Anyway, in marketing research, then, card image data refers to data that consists of one or more "cards" of 80 columns per respondent. Of course, we can’t call them cards since they aren’t, so the new nomenclature is "records." Thus, a study using card-image data with five records per respondent means that we have up to 400 columns of data per respondent, arranged in blocks of 80 columns each. If we arranged this same data into one long record of 400 columns per respondent, then we have what some call string data, which is not the same as what some computer programs mean by the term "string data." In either case, the tough job is to tell the computer what can be found where so you can get the answers that you seek before the Friday afternoon deadline.

Also, you should note that while most programs used in marketing research data processing can handle card image data, data which are not card image cannot be analyzed by all of them.

By the way, punched cards were run through a card sorter, sorting/matching on particular punches in particular columns, as early versions of computer matching of potential dates (for social activities, not for calendars). Finally, an interesting item to put on a list for a scavenger hunt is a "punch card." Good luck finding one!

Any ideas for some readable reference material on statistical analysis?
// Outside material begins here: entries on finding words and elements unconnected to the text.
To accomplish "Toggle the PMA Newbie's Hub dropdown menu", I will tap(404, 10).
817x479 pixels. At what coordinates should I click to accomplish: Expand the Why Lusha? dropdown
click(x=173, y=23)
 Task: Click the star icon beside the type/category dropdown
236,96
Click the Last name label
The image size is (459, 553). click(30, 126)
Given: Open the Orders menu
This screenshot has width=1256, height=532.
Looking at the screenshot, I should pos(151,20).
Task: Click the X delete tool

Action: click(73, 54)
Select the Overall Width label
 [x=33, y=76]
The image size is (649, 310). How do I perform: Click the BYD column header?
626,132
Most anything that Jim Myers has ever published is well worth reading. His papers and books are very pragmatic, offer alternative viewpoints and make the reader think. I personally like materials that are not dogmatic and recognize that, particularly in marketing research, there may be two or more ways of looking at a particular type of analysis. (Jim also remembers what punched cards were, I’m sure.)

In our business, applications articles are interesting and sometimes directly useful. However, recognize that if a company or individual comes up with a truly unique way to solve a thorny data analysis problem it will probably never be shown to the general research community, instead remaining proprietary. That said, of course, not every technique that is put forth as proprietary is necessarily a unique problem solving tool.

The heavy duty technical articles and books are probably more cutting edge, but difficult for most of us to read and even harder to directly apply. This is not to say that they should be discontinued, but there may be a long time between the publication of such an article and when you can use it in an ATU study, say.

I enjoy the articles in columns such as this one, but the reader has to recognize that these papers are not peer reviewed and so may contain some things that are not 100 percent factual. That’s O.K. as long as the reader doesn’t take them as gospel, but notes that they are merely opinions about how to solve certain problems. You should also use a large salt shaker when pulling material from the Internet. I don’t hesitate to ask others where to find information on such-and-such; you shouldn’t either. There is no perfect source of information.